WHAT IS ASKED:
[1] List every distinct username that posts in the forum thread on controlling brown algae below.
[2] Write what comes next in the forum thread about brown algae below, starting after its final post.

SUPPLIED PASSAGE:
# # # # # # #

# Best way to control brown algae?



## gillmanjr (Jan 27, 2017)

Hello all. So I set up my tank and started cycling it about 3 months ago and have now had fish in it for almost two months. Everything has gone well so far but in last week I have really started getting a huge bloom of brown algae. Prior to a week ago there was little to no algae in my tank at all, but now it is covering nearly all the rocks and starting to grow on the front glass (acrylic). What is the best way to control this or even prevent the growth if possible?


----------



## nodima (Oct 3, 2002)

Sounds like it is probably diatoms, which seem to be a rite of passage on a new tank. Pretty normal. On the off chance it is something else, can you provide some additional information - tank size, type and amount of lighting, and how long lights are on each day. Finally, does the tank get sunlight?


----------



## DJRansome (Oct 29, 2005)

And be aware diatoms go away on their own after several months...you can wipe them off in the meantime, but waiting it out is the most practical course of action.


----------



## easywolf31 (Jan 19, 2017)

I had this problem 3 months ago, I can assure you my biggest problem was the T5 lights. Close them for 2-3 days and you will see the difference.


----------



## BlueSunshine (Jul 13, 2014)

We have common, super red and blue-eyed lemon bristle-nose, all will eat this. But as stated, it will go away in time.


----------



## gillmanjr (Jan 27, 2017)

nodima said:


> Sounds like it is probably diatoms, which seem to be a rite of passage on a new tank. Pretty normal. On the off chance it is something else, can you provide some additional information - tank size, type and amount of lighting, and how long lights are on each day. Finally, does the tank get sunlight?


My tank is a 50 gallon pentagon corner tank. I have one 24" LED strip light that has the blue lights for night. And yes the tank does get sunlight but not direct sunlight. 
When people are home I have the daylight LEDs on for about 10-12 hrs a day, then the blue moon lights for an hour or two at night, then darkness. However, a lot of days I don't turn the daylight LEDs on at all. If nobody is home I don't turn them on because the room the tank is in is bright enough during the day, there's a lot of windows.


----------



## B.Roberson (Nov 6, 2011)

Yep, happens to the best of people. i'm not the oldest fishkeeper here.And I found out just like you,after 3-4 months after re-setting up my 90 in a new home the brown algae was badddddd  
it literally took 8 months or so to finally start clearing up. I had a post on this last year. Like Nodima and DJ said, it will go away.......eventually


----------



## DJRansome (Oct 29, 2005)

My BN never eat it...wonder why some do and some don't?


----------



## B.Roberson (Nov 6, 2011)

I posted this last year. Look like any of your algae????

# # # # # # #

DATA RECORDS:

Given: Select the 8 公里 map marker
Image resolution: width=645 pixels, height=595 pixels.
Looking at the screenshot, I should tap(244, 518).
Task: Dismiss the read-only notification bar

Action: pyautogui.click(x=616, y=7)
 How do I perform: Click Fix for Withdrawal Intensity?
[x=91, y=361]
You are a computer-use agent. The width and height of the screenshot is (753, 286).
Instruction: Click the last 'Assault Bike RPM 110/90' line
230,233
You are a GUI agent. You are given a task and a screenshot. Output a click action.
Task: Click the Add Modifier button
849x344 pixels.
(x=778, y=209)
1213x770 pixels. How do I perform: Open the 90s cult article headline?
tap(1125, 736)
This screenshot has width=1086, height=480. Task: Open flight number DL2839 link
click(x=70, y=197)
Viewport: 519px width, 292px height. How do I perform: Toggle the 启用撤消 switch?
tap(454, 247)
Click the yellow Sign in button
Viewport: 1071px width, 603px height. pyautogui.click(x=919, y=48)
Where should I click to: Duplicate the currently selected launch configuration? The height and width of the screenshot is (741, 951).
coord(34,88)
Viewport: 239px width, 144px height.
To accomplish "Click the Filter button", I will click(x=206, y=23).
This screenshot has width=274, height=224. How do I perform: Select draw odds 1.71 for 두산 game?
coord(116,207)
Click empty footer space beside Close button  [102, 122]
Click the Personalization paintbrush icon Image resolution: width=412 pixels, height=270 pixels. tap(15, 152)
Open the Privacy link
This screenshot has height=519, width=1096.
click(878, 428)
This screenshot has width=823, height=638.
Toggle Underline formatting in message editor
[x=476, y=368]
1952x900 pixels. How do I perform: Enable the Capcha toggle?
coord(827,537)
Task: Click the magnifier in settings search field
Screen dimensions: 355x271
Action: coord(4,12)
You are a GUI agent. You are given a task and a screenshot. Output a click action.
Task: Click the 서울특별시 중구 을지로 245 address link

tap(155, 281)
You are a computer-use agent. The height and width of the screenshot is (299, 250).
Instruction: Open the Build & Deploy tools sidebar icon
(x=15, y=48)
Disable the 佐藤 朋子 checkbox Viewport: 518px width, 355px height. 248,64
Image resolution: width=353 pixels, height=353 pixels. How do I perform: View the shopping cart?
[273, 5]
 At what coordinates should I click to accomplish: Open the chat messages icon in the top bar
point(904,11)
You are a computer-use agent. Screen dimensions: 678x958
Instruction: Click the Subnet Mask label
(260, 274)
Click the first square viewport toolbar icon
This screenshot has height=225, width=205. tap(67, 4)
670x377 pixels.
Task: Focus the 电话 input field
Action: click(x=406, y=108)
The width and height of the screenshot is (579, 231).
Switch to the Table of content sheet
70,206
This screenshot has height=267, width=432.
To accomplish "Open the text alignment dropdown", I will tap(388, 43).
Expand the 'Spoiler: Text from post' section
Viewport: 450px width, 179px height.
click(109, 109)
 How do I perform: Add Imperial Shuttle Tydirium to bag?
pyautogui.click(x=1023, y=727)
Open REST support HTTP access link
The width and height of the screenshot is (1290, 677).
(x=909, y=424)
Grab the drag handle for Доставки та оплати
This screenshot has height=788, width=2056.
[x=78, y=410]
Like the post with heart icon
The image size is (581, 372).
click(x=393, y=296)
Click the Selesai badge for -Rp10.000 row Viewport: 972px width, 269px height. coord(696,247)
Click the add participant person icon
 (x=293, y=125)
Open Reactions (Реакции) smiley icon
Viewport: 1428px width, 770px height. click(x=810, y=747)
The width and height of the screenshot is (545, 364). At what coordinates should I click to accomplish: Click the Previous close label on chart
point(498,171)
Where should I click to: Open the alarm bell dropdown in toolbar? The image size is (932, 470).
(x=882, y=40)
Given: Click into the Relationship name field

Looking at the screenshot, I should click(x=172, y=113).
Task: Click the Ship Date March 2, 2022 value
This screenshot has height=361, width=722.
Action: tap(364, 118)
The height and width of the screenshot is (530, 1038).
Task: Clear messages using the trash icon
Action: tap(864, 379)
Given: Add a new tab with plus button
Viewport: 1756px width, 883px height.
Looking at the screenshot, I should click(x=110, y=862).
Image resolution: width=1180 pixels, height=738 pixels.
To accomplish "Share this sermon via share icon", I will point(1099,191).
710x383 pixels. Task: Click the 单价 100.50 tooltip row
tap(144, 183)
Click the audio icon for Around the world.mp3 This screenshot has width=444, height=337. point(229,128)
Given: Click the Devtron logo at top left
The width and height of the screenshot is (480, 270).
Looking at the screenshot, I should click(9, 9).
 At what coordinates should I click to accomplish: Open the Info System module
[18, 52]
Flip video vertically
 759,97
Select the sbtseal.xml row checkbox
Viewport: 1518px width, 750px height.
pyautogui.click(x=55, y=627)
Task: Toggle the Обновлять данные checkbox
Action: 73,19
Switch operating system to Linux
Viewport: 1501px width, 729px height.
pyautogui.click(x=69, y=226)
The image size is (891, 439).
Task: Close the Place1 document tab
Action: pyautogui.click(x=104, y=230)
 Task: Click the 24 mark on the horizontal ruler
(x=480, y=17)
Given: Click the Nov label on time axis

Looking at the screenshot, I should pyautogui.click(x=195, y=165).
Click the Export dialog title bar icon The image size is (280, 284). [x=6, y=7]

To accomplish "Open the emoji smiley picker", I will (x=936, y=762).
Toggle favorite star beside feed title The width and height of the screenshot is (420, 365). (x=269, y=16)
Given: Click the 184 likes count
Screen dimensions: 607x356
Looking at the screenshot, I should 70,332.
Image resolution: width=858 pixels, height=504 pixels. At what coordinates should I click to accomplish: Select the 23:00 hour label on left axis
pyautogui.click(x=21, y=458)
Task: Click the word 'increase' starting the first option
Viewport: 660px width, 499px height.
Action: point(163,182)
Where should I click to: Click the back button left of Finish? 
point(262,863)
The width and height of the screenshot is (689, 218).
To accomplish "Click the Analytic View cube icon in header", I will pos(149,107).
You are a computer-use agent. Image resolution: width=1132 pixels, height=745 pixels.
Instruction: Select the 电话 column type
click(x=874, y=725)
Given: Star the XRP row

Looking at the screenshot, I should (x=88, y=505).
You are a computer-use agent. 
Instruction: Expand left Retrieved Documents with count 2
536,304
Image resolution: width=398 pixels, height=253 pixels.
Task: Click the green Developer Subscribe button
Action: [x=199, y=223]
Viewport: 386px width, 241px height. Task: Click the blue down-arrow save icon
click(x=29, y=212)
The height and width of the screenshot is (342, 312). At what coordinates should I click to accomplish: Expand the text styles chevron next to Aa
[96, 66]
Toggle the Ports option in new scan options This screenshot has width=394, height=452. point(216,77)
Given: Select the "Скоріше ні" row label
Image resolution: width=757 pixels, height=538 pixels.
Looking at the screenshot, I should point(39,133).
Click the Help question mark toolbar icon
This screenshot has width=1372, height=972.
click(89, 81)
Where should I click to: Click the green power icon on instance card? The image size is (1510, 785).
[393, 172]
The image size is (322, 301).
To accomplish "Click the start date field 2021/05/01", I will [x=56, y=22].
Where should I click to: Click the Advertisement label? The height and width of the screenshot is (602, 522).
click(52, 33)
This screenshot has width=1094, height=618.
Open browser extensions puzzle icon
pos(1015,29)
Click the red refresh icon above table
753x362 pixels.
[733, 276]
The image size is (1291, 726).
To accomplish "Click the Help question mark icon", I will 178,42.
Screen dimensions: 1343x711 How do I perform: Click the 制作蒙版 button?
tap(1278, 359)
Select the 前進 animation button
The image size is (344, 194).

# # # # # # #

EXPECTED OUTPUTS:
[1] gillmanjr, nodima, DJRansome, easywolf31, BlueSunshine, B.Roberson

[2]
viewtopic.php?f=4&t=362633


----------



## BlueSunshine (Jul 13, 2014)

DJRansome said:


> My BN never eat it...wonder why some do and some don't?


Out of the thirty or so bristle-nose we have, only one has shown no interest in it. This is what makes keeping animals so very interesting.


----------



## ranjansanyal2008 (May 3, 2017)

Hi,

I have a 30 Gallon tank now. Previously the tank was exposed under direct sunlight, now I have closed the window for the day and I can see the difference. There is less red algae production. I change the water once in two weeks and clean the algae off.

I have a question how much rock salt we need to use when changing the water? In my area the water contains iron and creates white patches on the glass.


----------



## gillmanjr (Jan 27, 2017)

B.Roberson said:


> I posted this last year. Look like any of your algae????
> viewtopic.php?f=4&t=362633


Yes thats it.


----------



## DJRansome (Oct 29, 2005)

ranjansanyal2008 said:


> I have a question how much rock salt we need to use when changing the water? In my area the water contains iron and creates white patches on the glass.


Start a new topic for this so as to not hijack gillmanjr's post.

I would not add rock salt to a fish tank.


----------



## gillmanjr (Jan 27, 2017)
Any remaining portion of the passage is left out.